Traditional African medicine is the folk medicinal approach that has origins going back to the African tribes of antiquity. Each tribe often had slightly different approaches to treating illnesses, but many people have combined those approaches into regional methods which many similar concepts. Even so, traditional African medicine can be quite variable depending on the practitioner. The overall approach of African folk medicine usually involves a mix of spiritual and herbal elements used in an attempt to treat the person's body, mind, and spirit together.

Modern western medicine can be hard to come by in small African villages, so they can only use traditional African medicine.
Modern western medicine can be hard to come by in small African villages, so they can only use traditional African medicine.

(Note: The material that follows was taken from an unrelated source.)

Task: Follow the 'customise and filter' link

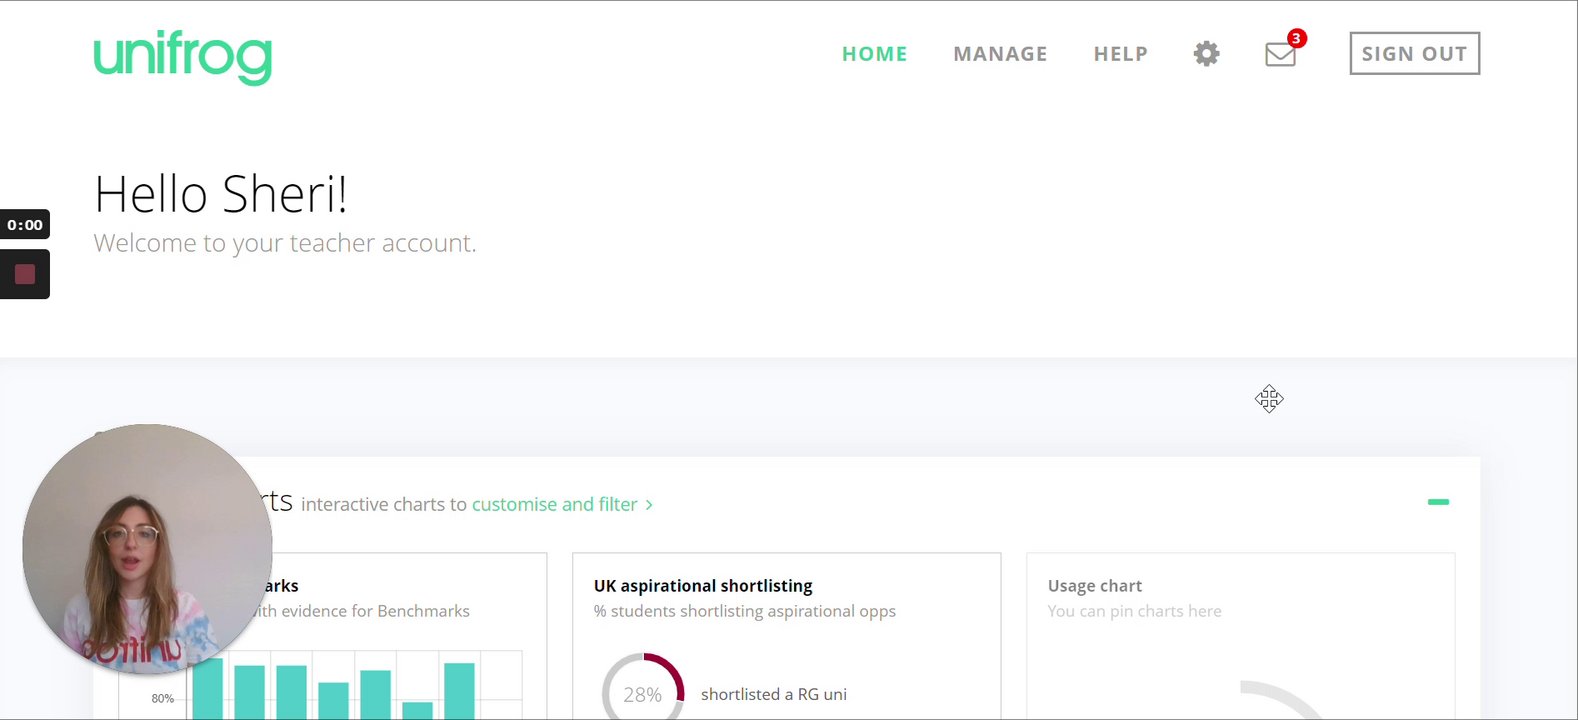Action: pos(554,505)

One of the main aspects of traditional African medicine is the element of spiritual diagnostic techniques. This is the area where a spiritual element often plays the largest role. The traditional medicine practitioner will often use various methods to attempt to divine what is wrong with a person. Sometimes this may go beyond determining exactly what sickness the person has and focus more on exactly why that person is sick. Often there is a belief that most illnesses may have a source that comes from the way a person is living his life or dealing with his personal relationships, and usually part of the healing process will involve correcting whatever problems are detected.

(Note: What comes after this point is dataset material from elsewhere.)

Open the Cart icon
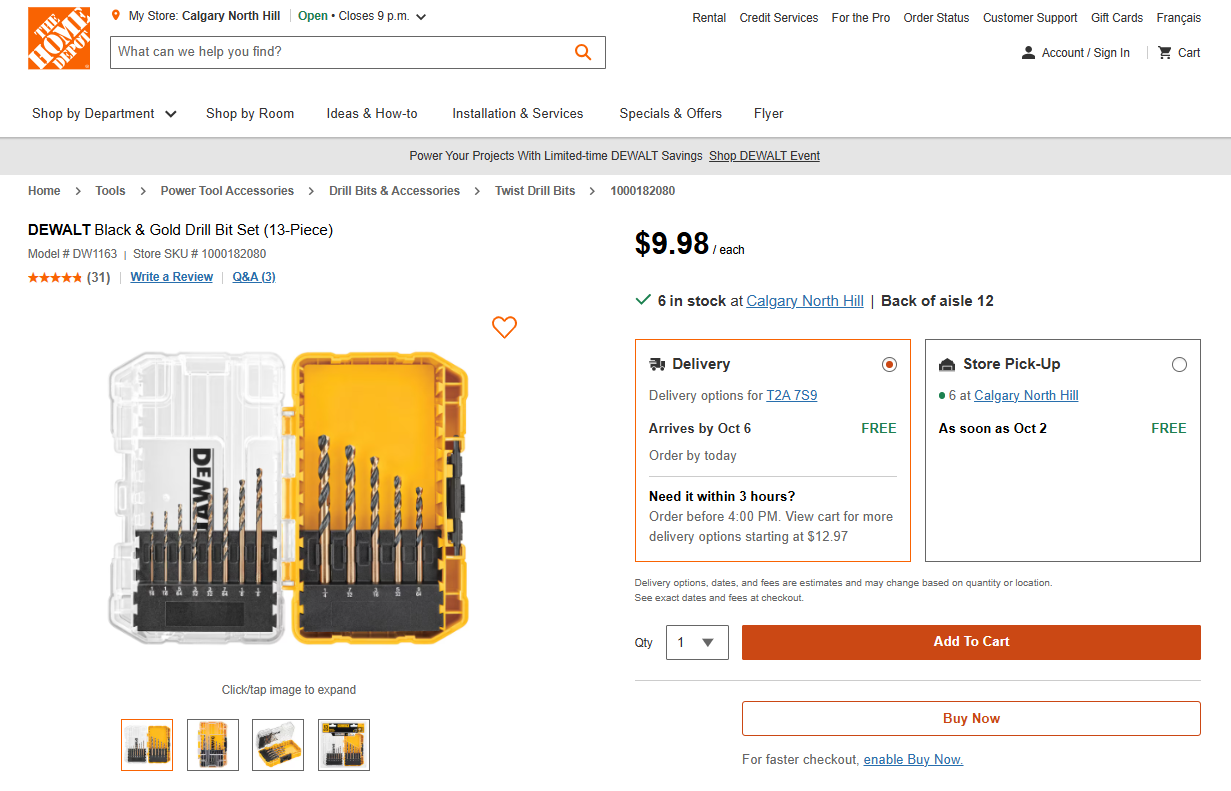Image resolution: width=1231 pixels, height=791 pixels. pyautogui.click(x=1165, y=52)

The second most universal aspect of traditional African medicine is the use of herbs to correct various illnesses. The plants used are quite wide-ranging, and some traditions combine herbal remedies with certain animal products. There is very little actual scientific proof for these medicinal approaches, but many of them haven't undergone a thorough medical study, and the people who use them are convinced of their effectiveness. There are some studies into some of the more prominent herbs to see if they produce any measurable effects in the laboratory.

In many parts of Africa, traditional medicine practitioners are extremely common and they are often an important part of people's lives. Western-style medicine can be hard to come by in many villages, and traditional medicine may be the only kind of healing that some people are willing to trust. Some experts are concerned about traditional African medicine because of the lack of evidence for its effectiveness. They fear that some members of the population may never receive adequate treatment because they only trust traditional medicine rather than approaches based in modern science. There is a movement to combine traditional medicine with more modern medical approaches that has gained a foothold in some areas, and clinics have been opened where these ideas are practiced.